"A federal judge said Wednesday he would not order the release of videos that captured a Chicago police officer fatally shooting 17-year-old Cedrick Chatman as he fled from officers in the South Shore neighborhood in January 2013,"[accessible via search engine]Jason Meisner reported Wednesday for the Chicago Tribune.
"But in keeping the records sealed, U.S. District Judge Robert Gettleman said the surveillance footage could be made public as soon as next month.
"'If it's likely going to come out through pretrial motions, then there really is no reason to wait,' Gettleman said.
"As Mayor Rahm Emanuel was speaking to the City Council about fixing the broken system of police accountability in the wake of the Laquan McDonald case, city attorneys went before Gettleman to oppose making the videos in Chatman's shooting public, arguing the case should not be tried in the media. . . ."
Esther J. Cepeda, Washington Post Writers Group: Spike Lee's new film was a missed opportunity
Leah Donnella, NPR "Code Switch": 'Chi-Raq' And A Hard Place: What Critics Are Saying About Spike Lee's New Movie
- Editorial, Chicago Sun-Times: Erasing history no way to reform police department
- Editorial, Chicago Tribune: The Laquan McDonald case: Where were you in April, Chicago aldermen? [accessible via search engine]
Mary Mitchell, Chicago Sun-Times: Mayor dodges the tough questions with conciliatory speech
- Leonard Pitts Jr., Miami Herald: Muster outrage for the scourge within
"After more than four decades of serving as the nation's economic majority, the American middle class is now matched in number by those in the economic tiers above and below it," the Pew Research Center announced on Wednesday.
"In early 2015, 120.8 million adults were in middle-income households, compared with 121.3 million in lower- and upper-income households combined, a demographic shift that could signal a tipping point, according to a new Pew Research Center analysis of government data. . . ."

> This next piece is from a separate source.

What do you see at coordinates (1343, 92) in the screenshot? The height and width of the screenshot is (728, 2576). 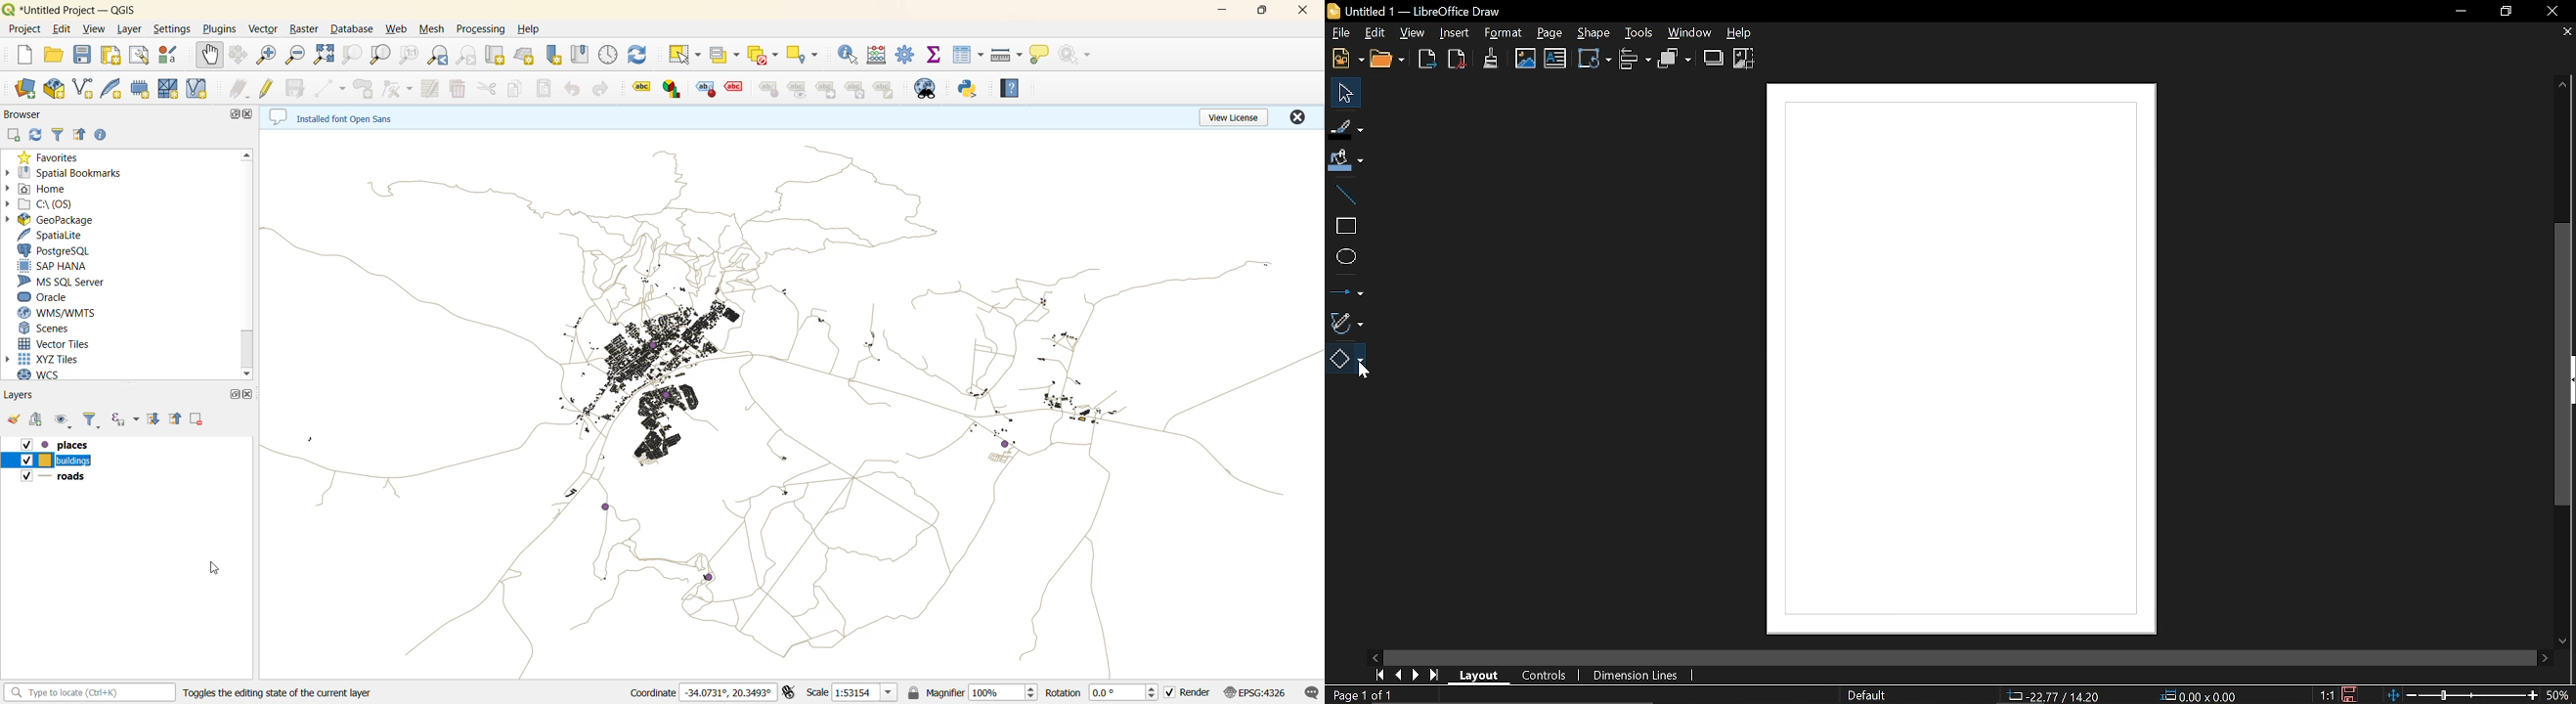 I see `Select` at bounding box center [1343, 92].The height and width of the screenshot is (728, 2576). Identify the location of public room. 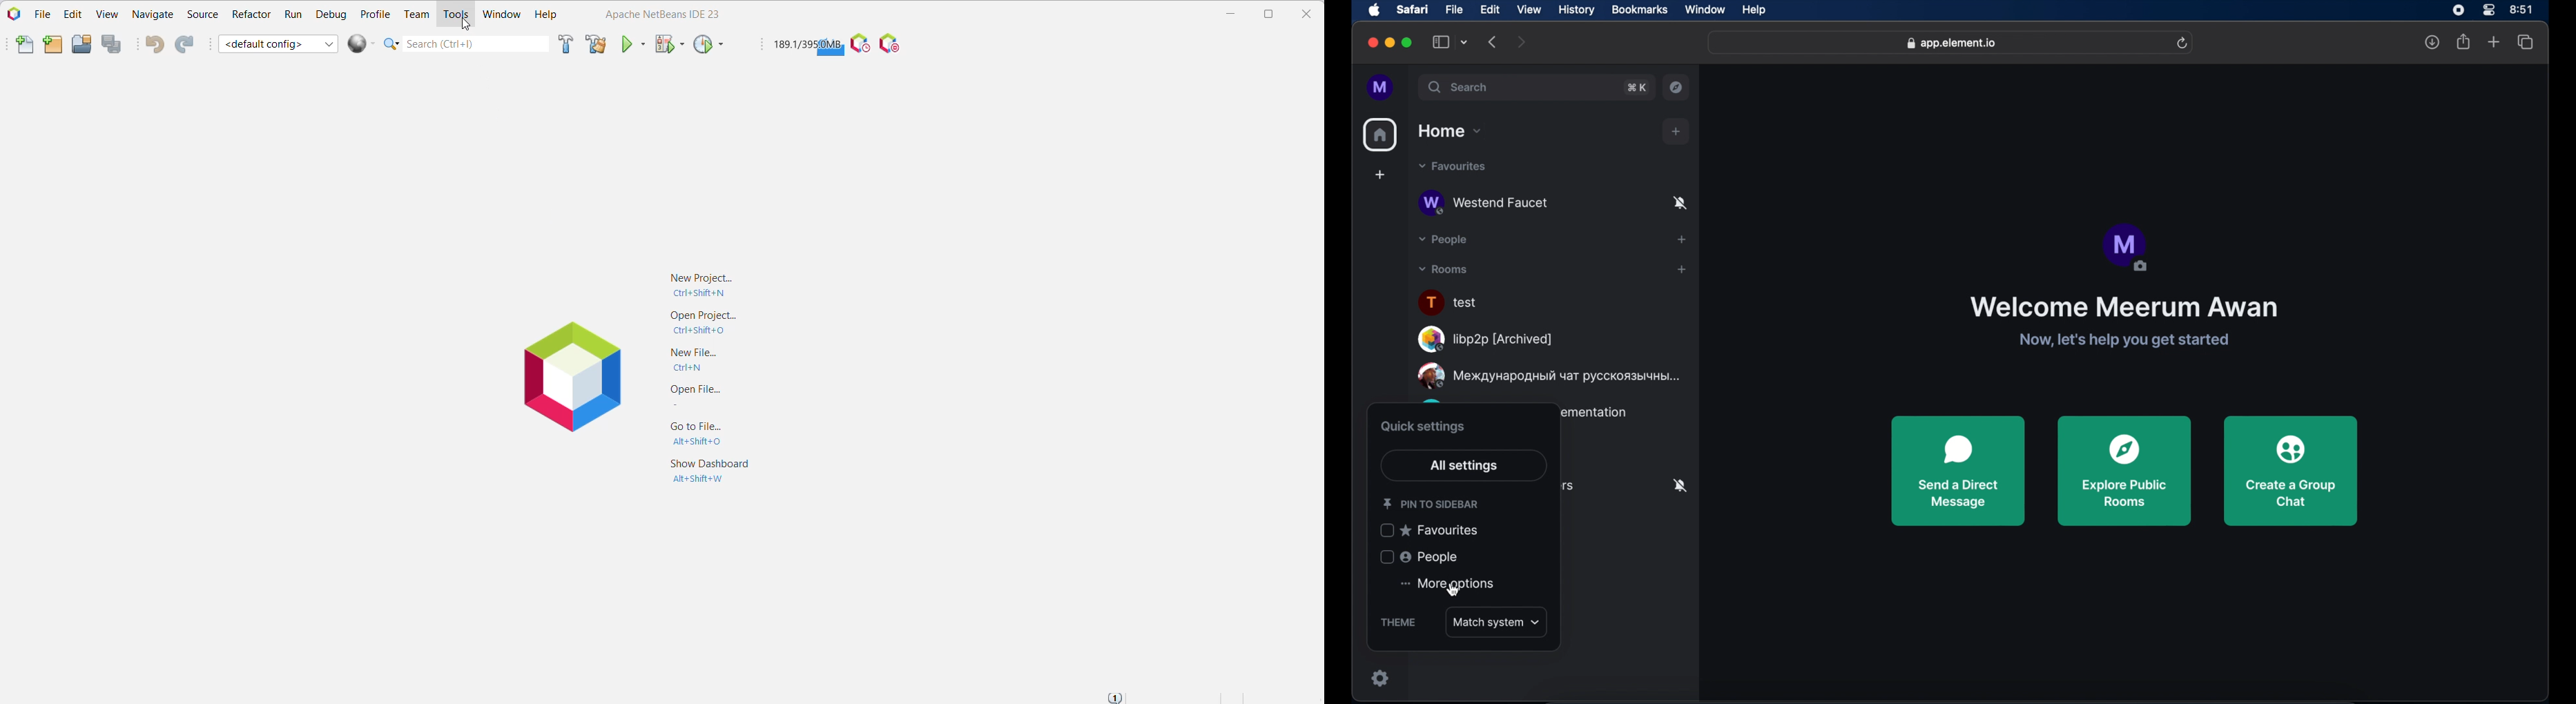
(1549, 376).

Pew also said, "Some demographic groups have fared better than others in moving up the income tiers, while some groups have slipped down the ladder. The groups making notable progress include older Americans, married couples and blacks. Despite this progress, older Americans and blacks remain more likely to be lower income and less likely to be upper income than adults overall. Those Americans without a college degree stand out as experiencing a substantial loss in economic status. . . ."
The family of C. Gerald Fraser, the longtime New York Times reporter who died Tuesday at 90, plans no service for him.
"You may quote me concerning Gerald not wanting the family to have a funeral or a memorial for him," M. Phyllis Cunningham, his partner of many years, told Journal-isms by email on Wednesday. "He had told family members (the three children and I ) and we have agreed to respect his wishes.
"Once, when discussing the issue, he pointed out that Bob Teague," the late television and print reporter who died in 2013, "did not have a funeral nor a memorial and he did not want them either."
Meanwhile, Fraser's contemporaries challenged a statement in the New York Times obituary that "When Mr. Fraser joined the paper, he became one of only two black reporters on the staff at that time. The other, Thomas A. Johnson, had been hired a year earlier."
Earl Caldwell told Journal-isms that he joined the Times in March 1967, before Fraser arrived that fall.